Buying Rental Property and Real Estate has helped create many a millionaire. Robert Kiyosaki, Barbara Corcoran, and even Donald Trump amassed fortunes via Real Estate.

Buying rental property is an investment that hits on three out of five of my Investment Goal Categories: Capital Appreciation, Preservation of Purchasing Power and Passive Monthly Income.

At it’s most basic level, investing in rental property consists of buying a property and then renting it out to gain monthly income.

I don’t directly own any rental property at this time but it is an area I’m investigating and learning more about.

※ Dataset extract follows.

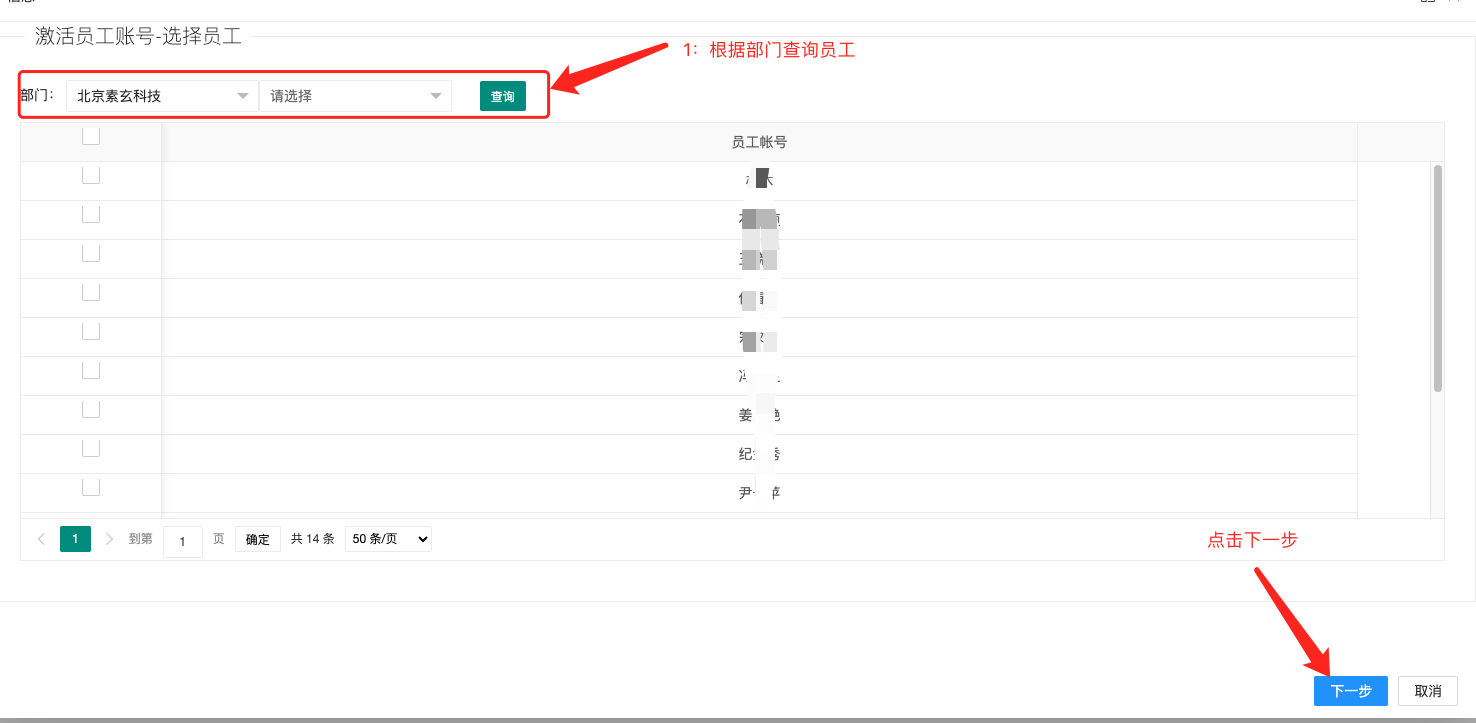
Task: Toggle the select-all checkbox in table header
Action: coord(91,136)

Buying Rental Property has Five Great Benefits

1) Passive Monthly Income (Cashflow)
2) Equity Build-Up
3) Leverage Utilization
4) Very Favorable Tax Benefits (in the US)
5) Appreciation

Let’s explore the five benefits of buying rental property.

Passive Monthly Income

Buying Rental PropertyIn many areas it’s feasible to purchase a rental property that generates positive cashflow each month. Even after making a monthly mortgage payment, taxes, fees and maintenance expenses, a good rental property can be have net positive cashflow from the rent payments of the tenants.

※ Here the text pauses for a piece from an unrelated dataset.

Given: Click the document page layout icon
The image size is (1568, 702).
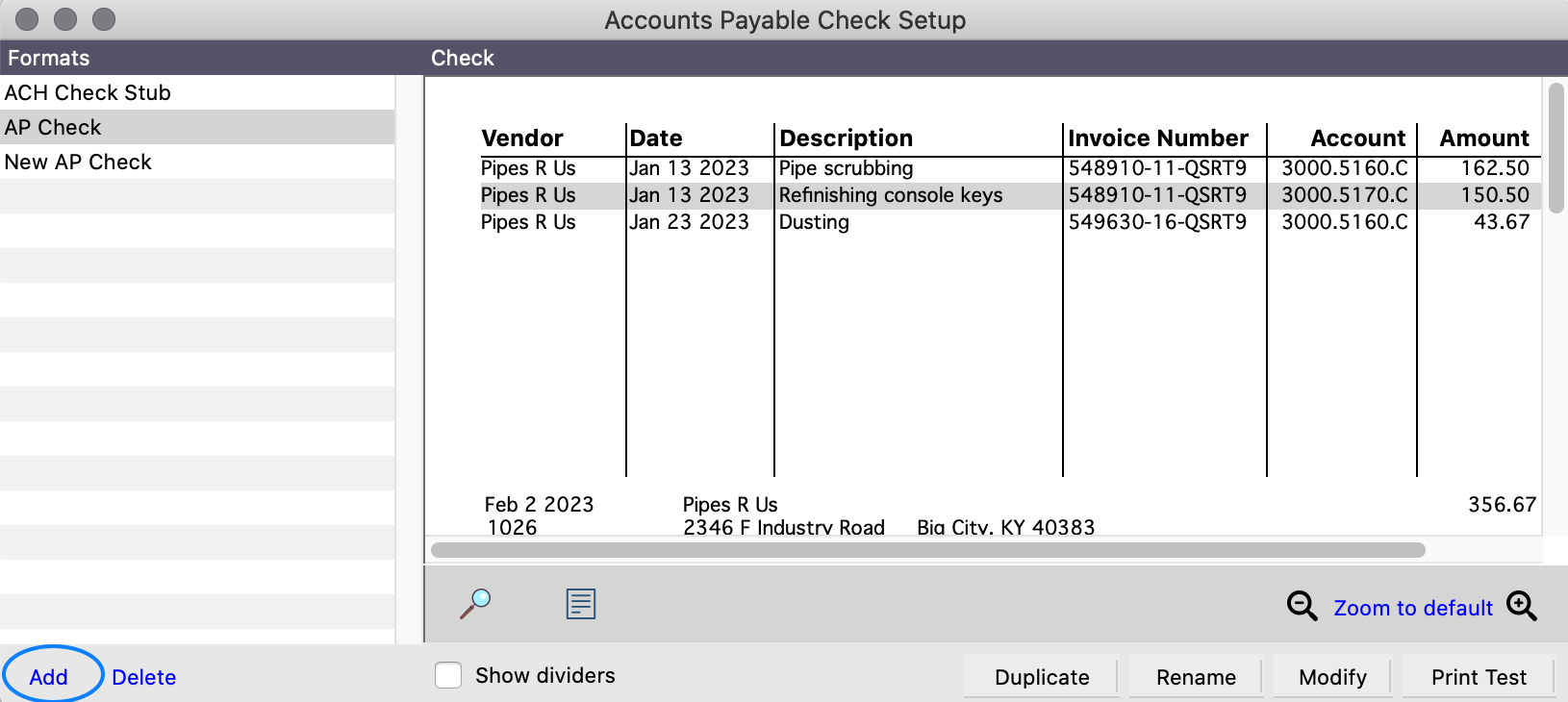Looking at the screenshot, I should (x=581, y=604).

This meets one of my investment goal categories of passive monthly income.

Equity Build-up

Many banks will loan qualified persons enough money to purchase a rental property but typically require a 20-30% down payment. By renting the property you can use the rental income to pay the mortgage and continue to build equity in the property until you own it outright.

With equity in a property you have the option to choose between selling the property, taking a loan out on the property and re-mortgage it, or simply hold onto the property and continue to enjoy the monthly income.

Leverage Utilization

By taking out a loan to buy a positive cashflow rental property you are leveraging the capital you have to make more money. For example by using $16,000 for a down payment you could purchase an $80,000 property and rent it for $600 per month. Lets say after making the mortgage payments, paying property taxes, and other expenses, you are bringing in $150 per month in cashflow. At the end of the year that $150 monthly income would be $1,800 from a $16,000 investment, or over an 11% return. And that doesn’t even include the increase in equity.

Because of the use of leverage, price inflation actually reduces the cost of the remaining loan balance over time. This combined with the universal human need (and hence demand) for shelter even when the economy is not performing well makes buying rental property a great investment for preserving purchasing power.

Tax Benefits

I’m not a CPA or tax advisor, but I understand that when it comes to investment properties, mortgage interest, depreciation of the property, and other expenses that go into maintaining the property are tax deductible. Often times the 11% profit can be made tax free because of all the deductions the tax code (at least in the US) provides to real estate investors.

Appreciation

Partly due to price inflation, partly due to an increasing population and demand for housing, real estate prices tend to rise. So it is possible to grow wealth because the value of the property has gone up. While this is more on the speculative side of the housing and real estate market, appreciation can be a very nice bonus.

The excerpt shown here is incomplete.